Economic recovery since the Great Recession—which officially ran from December 2007 to June 2009—has been slow, particularly for the labor market. The 8.7 million jobs lost during the recession were not recovered until May 2014. Tough economic times cause consumers to adjust their spending on discretionary items, including their eating-out habits. Time use data show that visits to sit-down restaurants declined during and after the 2007-09 recession, while fast food visits were little changed.

Using American Time Use Survey (ATUS) diaries from 2003-11, ERS researchers calculated the amount of time that American adults spent eating out. When averaged across all individuals whether or not they ate out and across 7 days a week, time spent eating out declined from 15 minutes on a typical day before the recession to 13 minutes during and after the recession, while the total time spent eating and drinking stayed around 67 minutes. The decline in time spent eating out resulted from fewer visits to sit-down restaurants, not from less time spent eating out by those who patronized a fast food or sit-down restaurant.

The share of the adult population purchasing fast food at a counter-service restaurant on a given day stayed fairly constant over 2007-11 at around 13 percent. In contrast, the share of adults visiting a sit-down restaurant once or more on an average day showed a clear decline beginning in early 2007, perhaps precipitated by the financial crisis and resulting consumer uncertainty. In 2006, 20 percent of adults patronized a sit-down restaurant on an average day; in 2011, just 17 percent did.

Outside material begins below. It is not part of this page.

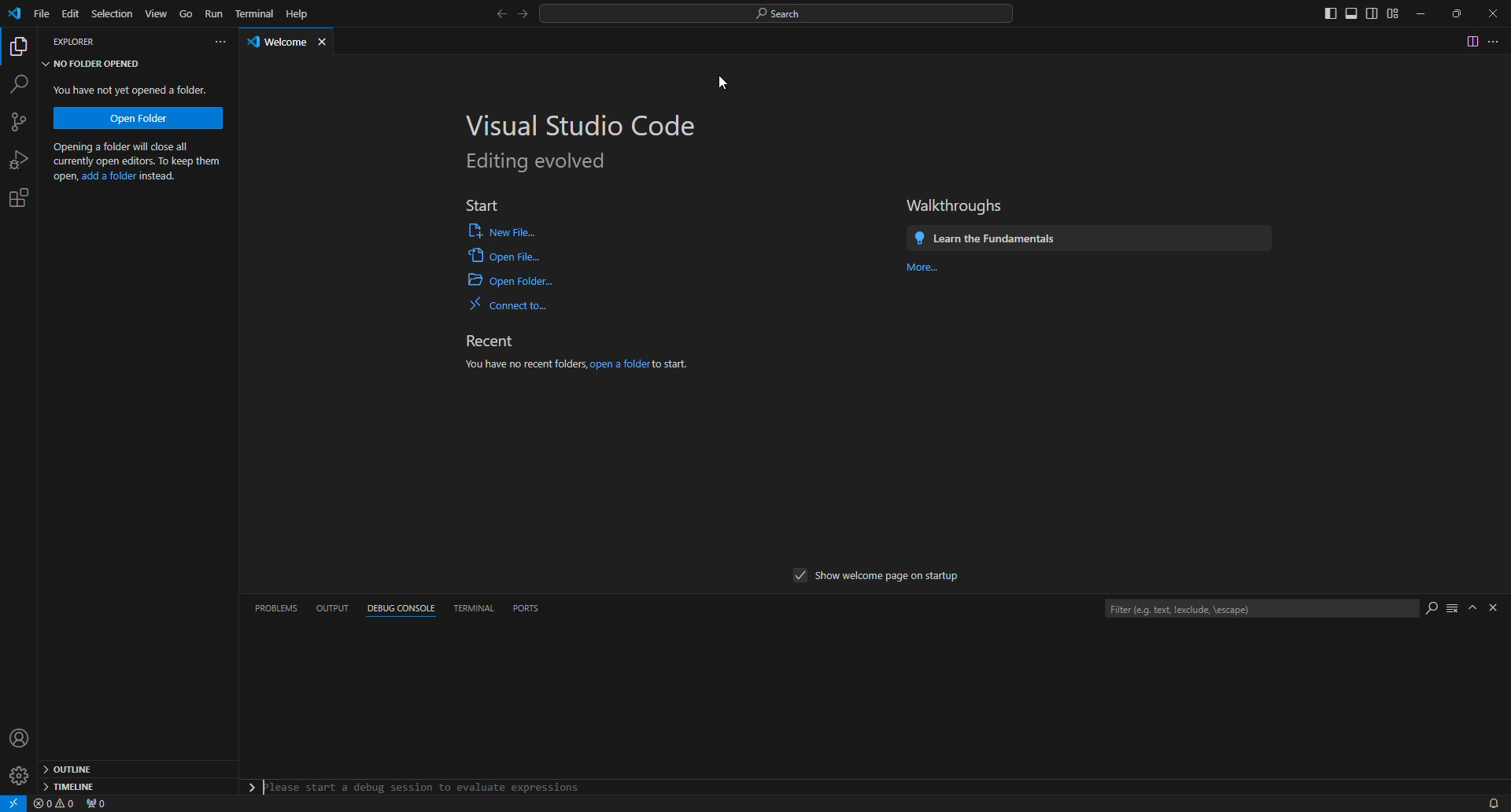 The image size is (1511, 812). I want to click on Recent, so click(497, 340).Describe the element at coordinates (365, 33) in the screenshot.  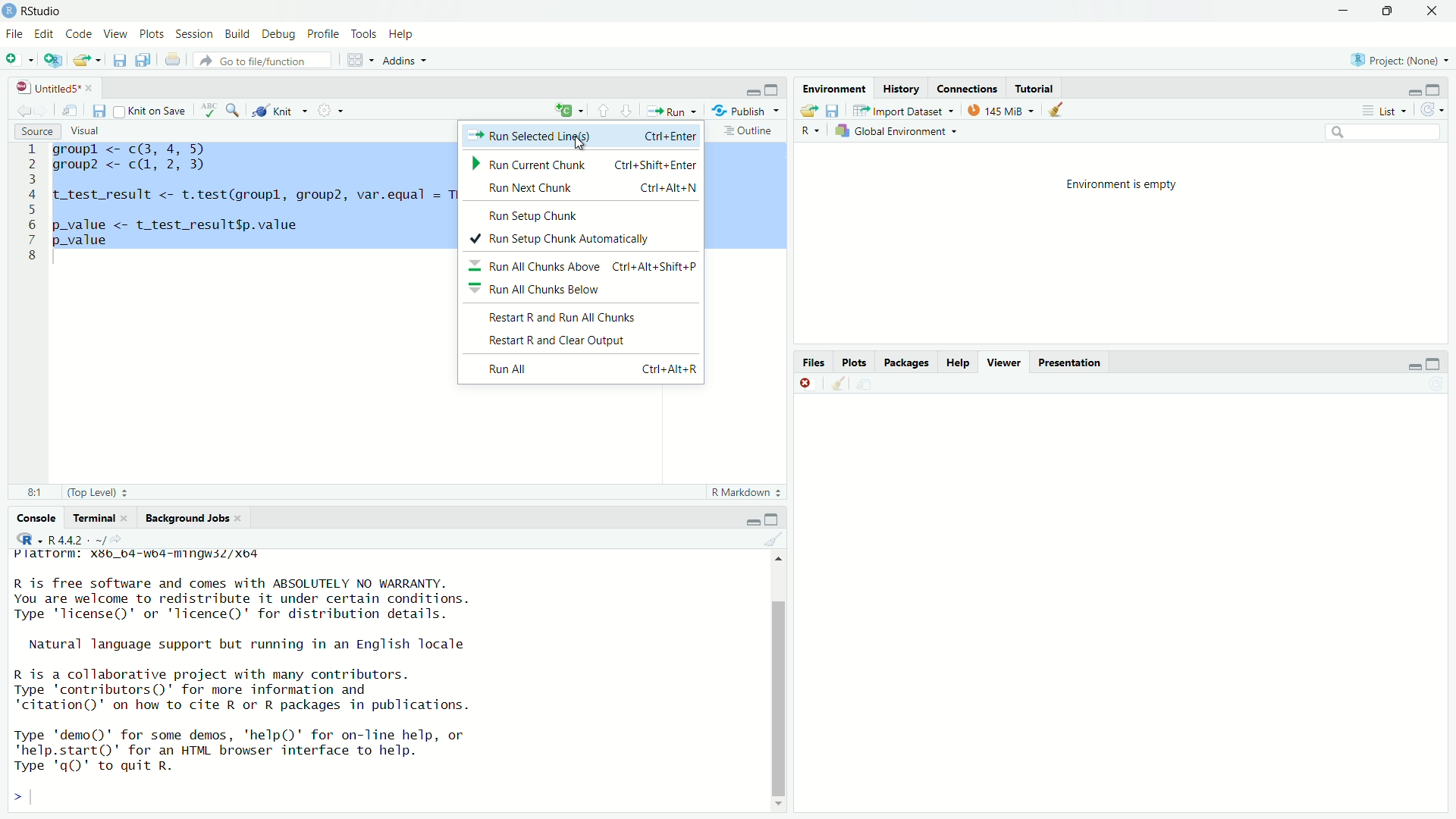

ERS researchers also examined the fast food purchasing habits of different demographic groups before, during, and after the recession. Those who were employed were 1.5 percent more likely to purchase fast food on an average day than those not employed before the recession, and 3.4 percent more likely after the onset of the recession. Employed single parents were 3.9 percent more likely than other households to purchase fast food on an average day before the recession and 5.2 percent more likely after the recession’s onset. Single parents also became more sensitive to prices for fast food. A $1 increase in the price of a fast food meal was associated with a 5-percent reduction in the probability of purchasing the meal. Before the recession, such a price change was not associated with a change in single-parents’ fast food purchasing behavior.